L’intaglio della stampa fu per la prima volta attribuito a Boldrini da Baseggio e, come per altre sue stampe, alcuni studiosi – Oberhuber in primis e poi Landau – hanno preferito assegnarlo al Britto (per un resoconto delle attribuzioni, Chiari 1982, p.34). Secondo Landau (Landau 1983), inoltre, il carattere “germanico” del paesaggio, posticiperebbe la datazione della stampa intorno al 1550, dopo il ritorno di Tiziano da Augsburg. Lo studioso inoltre segnala le affinità tra la figura del san Francesco della stampa e uno degli apostoli nella tela di Tiziano con la Pentecoste della chiesa di Santa Maria della Salute a Venezia, databile 1544.
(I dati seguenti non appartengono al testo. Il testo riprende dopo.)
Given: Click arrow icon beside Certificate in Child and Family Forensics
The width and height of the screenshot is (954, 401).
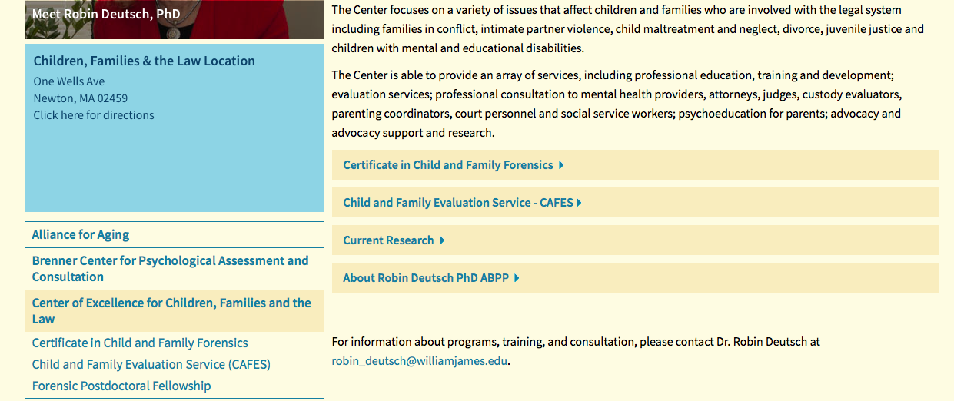Looking at the screenshot, I should 562,165.
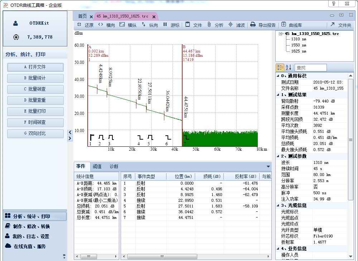Screen dimensions: 358x261
Task: Toggle the 游标 cursor tool
Action: pos(165,25)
La New York Public Library custodisce una copia della xilografia. El Greco si ispirò a questa xilografia in due tavolette conservate all’Accademia di Carrara a Bergamo e al Museo di Capodimonte a Napoli.
Questa xilografia apparteneva alla collezione privata della famiglia Remondini, che comprende 8522 stampe, donate da Giovanni Battista Remondini al Museo Civico di Bassano nel 1849. Come ricostruito da Fernando Rigon la collezione risultava già completa in un inventario manoscritto del 1827, divisa in 79 cartelle per scuola ed epoca, nell'ordine mantenuto fino ad oggi. Rigon riferisce che "trae origine nell'ultimo trentennio del sec. XVIII dal concorso di due distinte raccolte: ad un primo nucleo comprendente incisioni italiane, fiamminghe, francesi, che poco prima del 1777 il conte Antonio Remondini aveva acquistato da un non meglio identificato "celebre uomo di gusto fino e sicuro" si venne ad aggiungere, verso il 1794, la collezione di esemplari italiani e stranieri messa insieme a Venezia dal pittore e incisore don Bernardo Ziliotti. Questi già cospicui gruppi furono poi incrementati e spesso completati per settori e scuole di quanto gli stessi Remondini, favoriti dalla loro attività calcografica, erano andati e andavano raccogliendo per scambi e acquisti" (Rigon F. in Nicolaes Berchem, incisore e inventore 1620 - 1683, stampe dalla Collezione Remondini 1981, p.7). Quasi tutte le stampe sono rifilate lungo i bordi e incollate a grandi fogli di cartoncino grigio-azzurro (76x54 cm ca.).
Per l'elenco degli esemplari noti, si veda ALU.0190.1.